Juneteenth is one of those things we must talk about, protect, and celebrate. We must hold onto the significance of this holiday observed as a state holiday or special day in 45 of the fifty states. It is an observance that is often celebrated by people who understand the value of freedom.
On June 19, 1865, from the balcony of Ashton Villa in Galveston, Texas, Union General Gordon Granger read “General Order No. 3,” announced the total emancipation of all enslaved people in the United States of America. This event took place two years after Abraham Lincoln’s Emancipation Proclamation took effect on January 1, 1863. There were an estimated 250,000 people enslaved in Texas, and who were without knowledge of their emancipation.

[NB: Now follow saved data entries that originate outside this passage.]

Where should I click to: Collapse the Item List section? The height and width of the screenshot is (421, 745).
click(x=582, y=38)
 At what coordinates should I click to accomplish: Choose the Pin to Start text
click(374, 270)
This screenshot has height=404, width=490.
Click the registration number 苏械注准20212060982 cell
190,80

The first celebrations were little more than a collective and an individual jubilance followed by planning and strategizing a future. Our newly freed ancestors could not live in the celebration but rather had to learn how to navigate in this country as freed people with limited rights of citizenship. (Full rights of citizenship came with the passing of the 14th Amendment in 1868). And they had to learn how to navigate as a people in a country that had not been accustomed to seeing them as human or equal.
By 1868, however, in Galveston and in other parts of the southern states, freed men, women, and children committed to the annual celebration of Juneteenth or Freedom Day as it is known in Florida and in other areas. The first celebrations varied between outdoor food-focused celebrations to festivals to parades to more formal celebrations like galas replete with beauty pageants. By the beginning of the 1900s, Juneteenth celebrations were taking place all over the migration trails from the south to the north and from the south to the extreme coasts of the United States. As African Americans migrated, many took the observance with them to their new communities.

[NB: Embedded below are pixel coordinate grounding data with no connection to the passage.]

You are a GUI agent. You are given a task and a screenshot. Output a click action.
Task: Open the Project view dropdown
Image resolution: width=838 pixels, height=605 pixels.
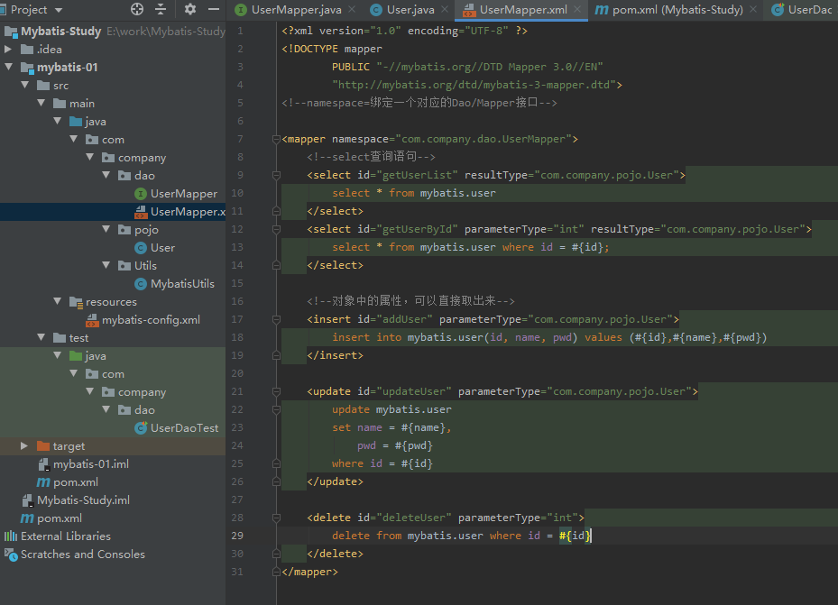point(59,9)
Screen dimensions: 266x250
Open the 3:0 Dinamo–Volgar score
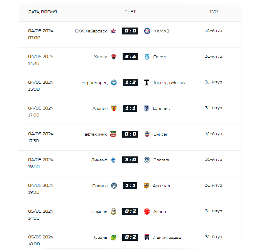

By the 1960s, Juneteenth was all but a memory and minor footnote in our history. Interest was slowly resurrected when the state of Texas adopted it as a legal holiday and later as the internet enabled the idea to spread. We are experiencing a renaissance of Juneteenth celebrations nationwide that must be more than a passing phase. Events like the festivals in Charlotte and Atlanta keep growing by the year as are other events in northern California and across the pond in Europe and Asia facilitated by servicemen and women. We need to hold on, protect, and talk about it as a collective, and observe it with fervor.

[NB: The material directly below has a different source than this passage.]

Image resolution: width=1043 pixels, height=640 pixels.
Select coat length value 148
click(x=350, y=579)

To be clear, we are not celebrating a day or some random date in history, we are celebrating something more valuable. We are celebrating our humanity and a history of resilience through the most inhumane of circumstances. We are celebrating our blackness in the grandest of ways, ways that don’t require permission or forgiveness.
On June 19, we should adorn ourselves in red – the color closely associated with earlier Juneteenth celebrations – and eat foods of our culinary traditions. Though most of us will have to work on that day, we should incorporate some acknowledgment of its significance on our social media timelines, and in our conversations. We need to introduce our children to books about Juneteenth.
Whatever we do and however we choose to observe Juneteenth, we should do with the purpose of keeping the importance of the day alive through the generations to come. Why? Because like voting, remembering that our freedom came at a cost – was bought for a price – is essential to our empowerment as a people.